## 本文

•••••

2011年10月17日-6
2010事務年度の相互協議事案は26件減の157件

 国税庁が13日に発表した2010事務年度の相互協議の状況によると、今年6月までの1年間に発生した相互協議事案は157件となり、過去最多だった前年度(183件)から26件減少した。うち事前確認に係るものが135件だった。相互協議事案の発生件数は、全体の9割以上を移転価格に関するものが占め、事前確認に係る事案の全体の発生件数に占める割合が、2000年度の64.9%から2010年度は86.0%と増加傾向にある。

 移転価格税制は、法人と関連企業(国外関連者)との取引が第三者間の取引価格(独立企業間価格)と異なる場合、その取引価格を正常な価格に引きなおして課税する制度だが、相互協議は、移転価格課税における二重課税を防ぐため、国税庁が外国の税務当局と交渉するもの。また、事前確認とは、納税者が税務当局に事前に申し出た独立企業間価格の算定方法を税務当局が確認した場合には、移転価格課税は行わないという制度だ。

 2010事務年度において発生した157件の相互協議事案のうち、移転価格に関するものは前年度から27件減の149件、このうち「事前確認」に係るものが同14件減の135件だった。10年前の2000事務年度と比べると、相互協議件数は約2倍、事前確認に係る相互協議件数は約3倍と大幅に増加している。一方、2010事務年度に相互協議が終了したのは前年度より10件多い164件と、過去最多の処理件数だった前年度を上回った。

•••••

## 課題内容
本文のうち、「国税庁が13日に発表した20」を含む語句で始まり「86.0%と増加傾向にある。」で終わる部分を、「増加傾向」を「上昇傾向」に替えて編集し、示してください。 本文だけを手がかりにする。

(収集データ項目)
•••••

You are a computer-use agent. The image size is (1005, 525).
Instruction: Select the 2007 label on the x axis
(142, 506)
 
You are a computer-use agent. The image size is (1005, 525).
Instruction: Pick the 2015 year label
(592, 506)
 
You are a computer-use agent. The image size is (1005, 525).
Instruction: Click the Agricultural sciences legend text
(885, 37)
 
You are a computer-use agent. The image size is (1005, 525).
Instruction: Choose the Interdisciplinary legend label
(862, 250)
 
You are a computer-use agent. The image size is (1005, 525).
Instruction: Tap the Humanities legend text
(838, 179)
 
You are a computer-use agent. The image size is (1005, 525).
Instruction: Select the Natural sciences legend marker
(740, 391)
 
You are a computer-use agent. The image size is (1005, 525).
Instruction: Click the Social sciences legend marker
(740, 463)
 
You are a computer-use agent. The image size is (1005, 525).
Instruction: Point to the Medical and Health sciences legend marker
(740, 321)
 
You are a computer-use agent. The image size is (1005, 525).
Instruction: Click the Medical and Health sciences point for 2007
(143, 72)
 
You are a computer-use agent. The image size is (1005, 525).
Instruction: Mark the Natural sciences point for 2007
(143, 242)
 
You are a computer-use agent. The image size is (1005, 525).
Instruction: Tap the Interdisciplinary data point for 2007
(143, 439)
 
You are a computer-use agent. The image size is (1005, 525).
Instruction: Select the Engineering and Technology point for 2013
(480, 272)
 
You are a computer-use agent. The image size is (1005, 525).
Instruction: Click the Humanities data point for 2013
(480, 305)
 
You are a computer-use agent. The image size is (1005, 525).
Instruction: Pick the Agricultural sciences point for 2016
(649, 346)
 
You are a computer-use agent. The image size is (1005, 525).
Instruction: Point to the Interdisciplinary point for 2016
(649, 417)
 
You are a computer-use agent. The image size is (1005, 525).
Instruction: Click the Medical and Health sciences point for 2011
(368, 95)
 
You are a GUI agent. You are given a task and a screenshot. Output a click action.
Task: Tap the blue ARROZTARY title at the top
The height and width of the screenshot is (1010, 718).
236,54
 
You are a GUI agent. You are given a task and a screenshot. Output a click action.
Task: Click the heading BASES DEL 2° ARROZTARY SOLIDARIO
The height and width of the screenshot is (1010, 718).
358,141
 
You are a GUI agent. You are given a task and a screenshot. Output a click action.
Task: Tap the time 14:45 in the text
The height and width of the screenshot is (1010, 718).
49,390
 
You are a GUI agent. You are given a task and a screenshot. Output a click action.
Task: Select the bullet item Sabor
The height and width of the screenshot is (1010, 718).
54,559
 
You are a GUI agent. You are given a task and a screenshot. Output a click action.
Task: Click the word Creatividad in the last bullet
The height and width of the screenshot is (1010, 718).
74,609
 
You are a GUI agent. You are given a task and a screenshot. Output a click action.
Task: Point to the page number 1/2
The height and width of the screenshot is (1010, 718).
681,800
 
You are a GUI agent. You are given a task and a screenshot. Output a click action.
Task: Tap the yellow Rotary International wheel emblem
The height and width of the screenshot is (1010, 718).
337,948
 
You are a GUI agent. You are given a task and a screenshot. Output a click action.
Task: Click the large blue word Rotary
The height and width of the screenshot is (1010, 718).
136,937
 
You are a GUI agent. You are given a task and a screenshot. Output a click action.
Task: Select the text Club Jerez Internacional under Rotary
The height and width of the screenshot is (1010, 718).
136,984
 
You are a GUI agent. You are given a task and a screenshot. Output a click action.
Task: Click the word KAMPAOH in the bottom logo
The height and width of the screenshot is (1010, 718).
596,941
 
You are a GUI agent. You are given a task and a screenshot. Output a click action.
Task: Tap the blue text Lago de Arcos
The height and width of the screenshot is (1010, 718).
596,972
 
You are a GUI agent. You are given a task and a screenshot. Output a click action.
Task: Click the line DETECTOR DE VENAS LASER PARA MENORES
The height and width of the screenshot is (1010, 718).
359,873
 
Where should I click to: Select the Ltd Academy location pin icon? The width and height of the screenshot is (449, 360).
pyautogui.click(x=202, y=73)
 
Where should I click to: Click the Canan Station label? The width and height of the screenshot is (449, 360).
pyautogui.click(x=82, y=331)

•••••

## 解答は以下
国税庁が13日に発表した2010事務年度の相互協議の状況によると、今年6月までの1年間に発生した相互協議事案は157件となり、過去最多だった前年度(183件)から26件減少した。うち事前確認に係るものが135件だった。相互協議事案の発生件数は、全体の9割以上を移転価格に関するものが占め、事前確認に係る事案の全体の発生件数に占める割合が、2000年度の64.9%から2010年度は86.0%と上昇傾向にある。